I’ve been writing for years about the depth of the culture war taking place in America. I’ve done so with trepidation, with knowledge that without resolution, culture wars can turn into physical wars.
It happened once in America. Can it happen again?
The first major violent confrontation between citizens came about as result of the question of slavery. The country’s founders included the proposition in our founding that all men are created equal. We lived for many years untrue to this proposition, and that unfaithfulness in spirit lead to war.
Similarly today, we are deeply divided over the meaning and relevance of our founding proposition that we are endowed by our creator with rights to life, liberty, and the pursuit of happiness.
The core point of contention is abortion. The nation is divided right down the middle between those that believe the unborn must be protected like all life and those that relegate the unborn to some other category, giving women free license to destroy what others understand to be humanity.
Although there are as yet no armed battles, other kinds of violence are now disrupting our national life.

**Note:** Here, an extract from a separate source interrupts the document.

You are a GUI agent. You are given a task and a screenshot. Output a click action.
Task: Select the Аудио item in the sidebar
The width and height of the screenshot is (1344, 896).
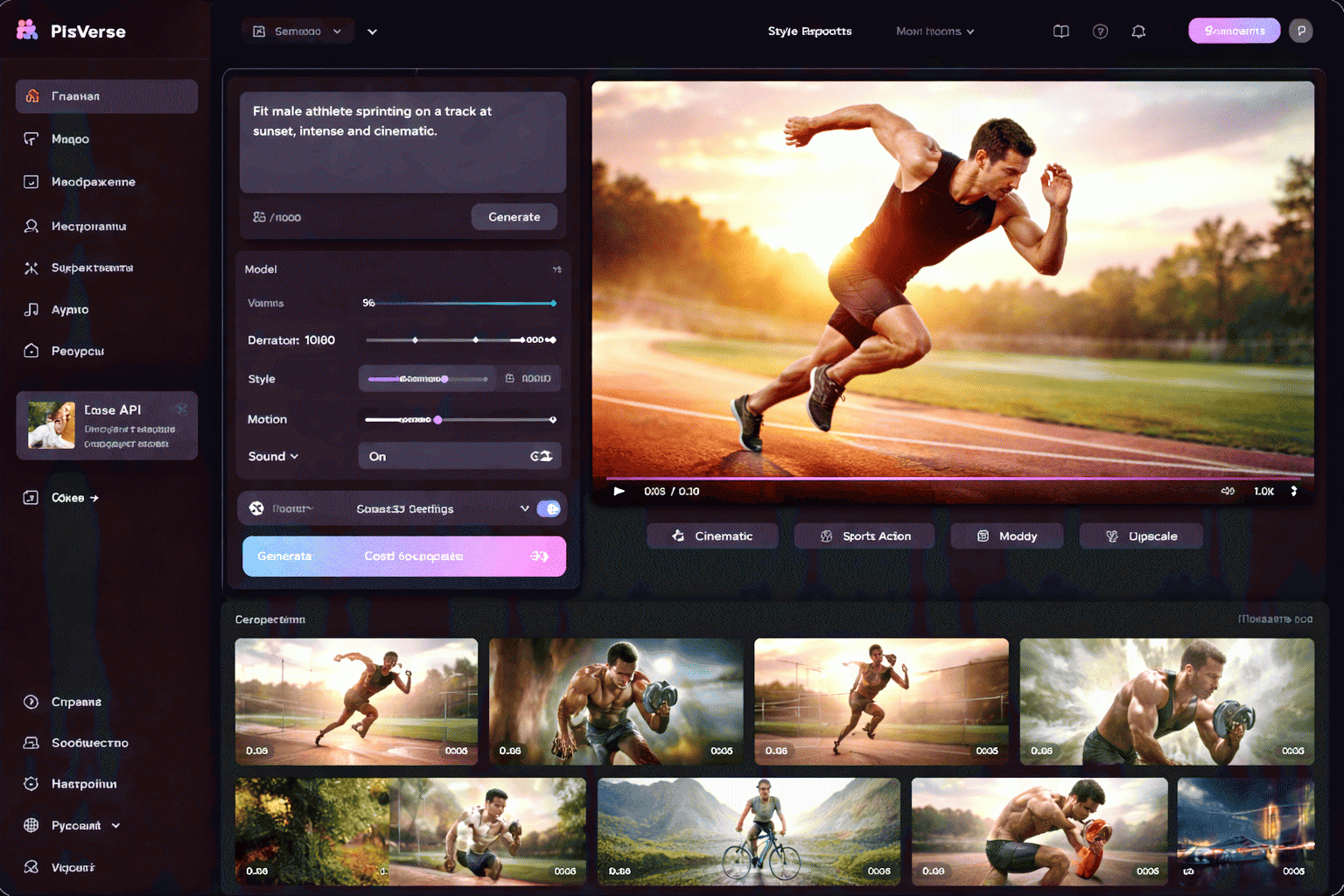click(70, 310)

We see it in the confirmation process of Judge Brett Kavanaugh.
The efforts by liberals to derail Kavanaugh’s nomination are driven by fear that he could be a threat to Roe v. Wade. It’s all about abortion.
The battle cry we have heard and are hearing is that those who see it essential to move forward with Kavanaugh’s confirmation “don’t care about women.”
No matter how many women step forward to attest to Kavanaugh’s decency, liberals are convinced that he doesn’t care about women. For them, anyone not supporting legal abortion on demand doesn’t care about women. Conversely, for them, “caring” about women means unrestricted legal abortion.
Martin Luther King Jr. wrote in his famous “Letter from a Birmingham Jail”: “A just law is a man-made code that squares with the moral law, or the law of God. An unjust law is a law that is out of harmony with the moral law.”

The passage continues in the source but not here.